• [Kutipan Dokumen]:
════════
TANJUNG REDEB, PORTALBERAU- Kepala Dinas Perkebunan (Disbun) Berau, Lita Handini mengungkapkan bahwa pihaknya terus berupaya meningkatkan jumlah luasan tanaman Kakao di Kabupaten Berau.
Dikatakannya, luasan tanaman Kakao di Berau saat ini terus mengalami penyusutan. Sejak Tahun 2018 luasan tanaman Kakao mencapai 2.700 Hektare dan sekarang hanya tersisa seluas 1.003 Hektare saja.
“Banyak yang beralih taman, kebanyakan yang terjadi ialah beralih menjadi pekebun sawit,” ungkap Lita, Senin (21/8/23).
Lanjutnya, kendati demikian pihaknya hingga saat ini terus melakukan upaya-upaya strategis agar lahan yang ada sekarang tidak lagi berkurang.
“Beberapa waktu kebelakang kita menerima beberapa penghargaan terkait Kakao Berau ini. Selain itu kakao kita juga kan sudah sangat dikenal orang. Ini menjadi motivasi bagi kita untuk melakukan upaya-upaya agar kakao bisa terus berkembang,” bebernya.
Dirinya menjelaskan, saat ini hilir sudah berjalan, kualitas tidak diragukan, begitu juga pembeli atau peminatnya banyak. Namun diakui Kita masih terkendala di hulu yaitu, petani semakin berkurang karena banyak yang beralih ke kelapa sawit.
“Ini pekerjaan rumah kita. Kita harus memberikan pemahaman kepada para petani bahwa kakao juga lebih menguntungkan,” katanya.
════════
• [Data Mentah]:

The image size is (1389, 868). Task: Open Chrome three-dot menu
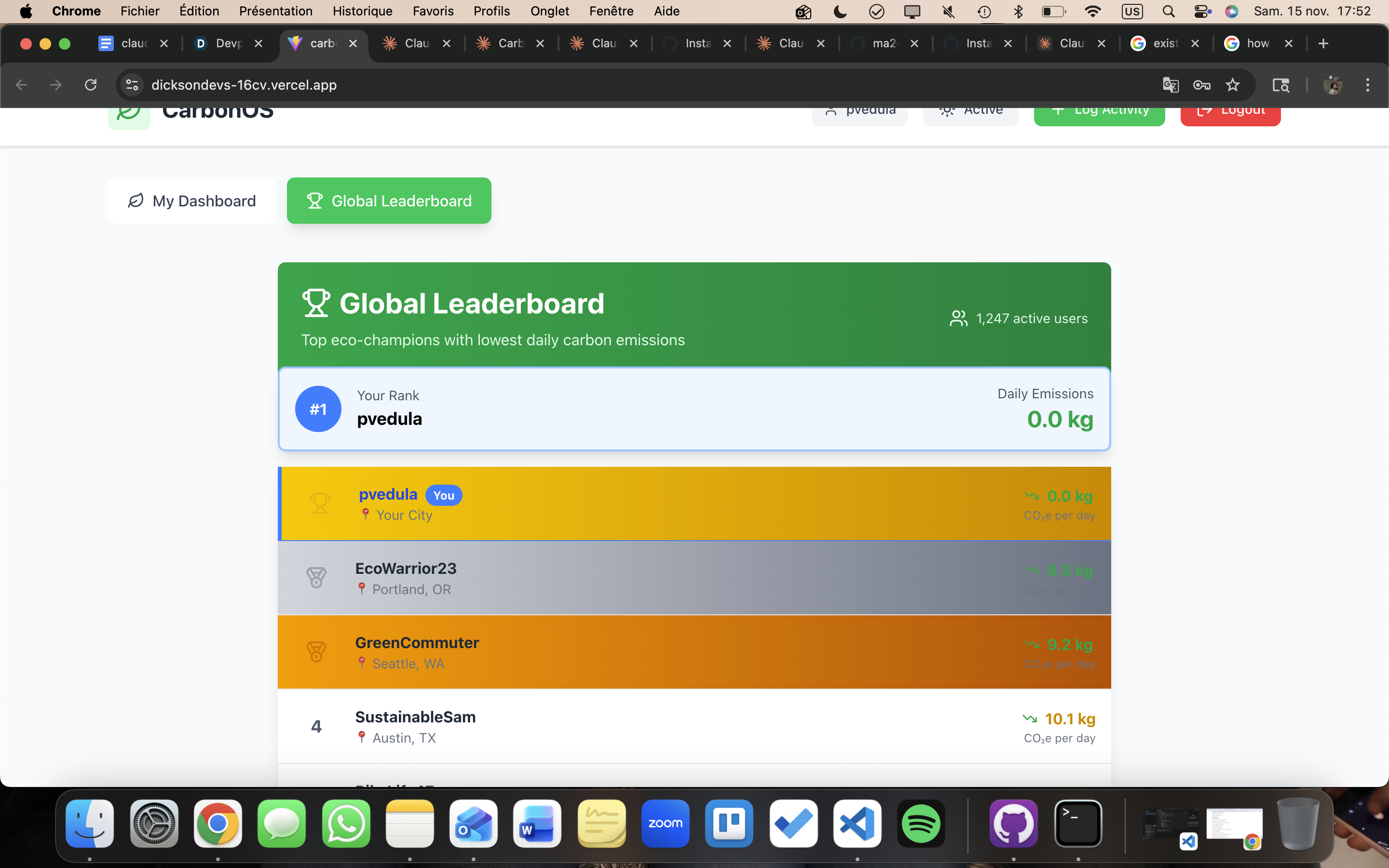click(x=1367, y=85)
════════
Tuliskan kembali tanpa perubahan bagian dari berita tentang kakao di Berau yang diawali dengan kata-kata "TANJUNG REDEB, PORTALBERAU- Kepala" dan diakhiri dengan "1.003 Hektare saja.". Baris-baris di atas diambil dari sumber yang berbeda.

• [Hasil]:
TANJUNG REDEB, PORTALBERAU- Kepala Dinas Perkebunan (Disbun) Berau, Lita Handini mengungkapkan bahwa pihaknya terus berupaya meningkatkan jumlah luasan tanaman Kakao di Kabupaten Berau.
Dikatakannya, luasan tanaman Kakao di Berau saat ini terus mengalami penyusutan. Sejak Tahun 2018 luasan tanaman Kakao mencapai 2.700 Hektare dan sekarang hanya tersisa seluas 1.003 Hektare saja.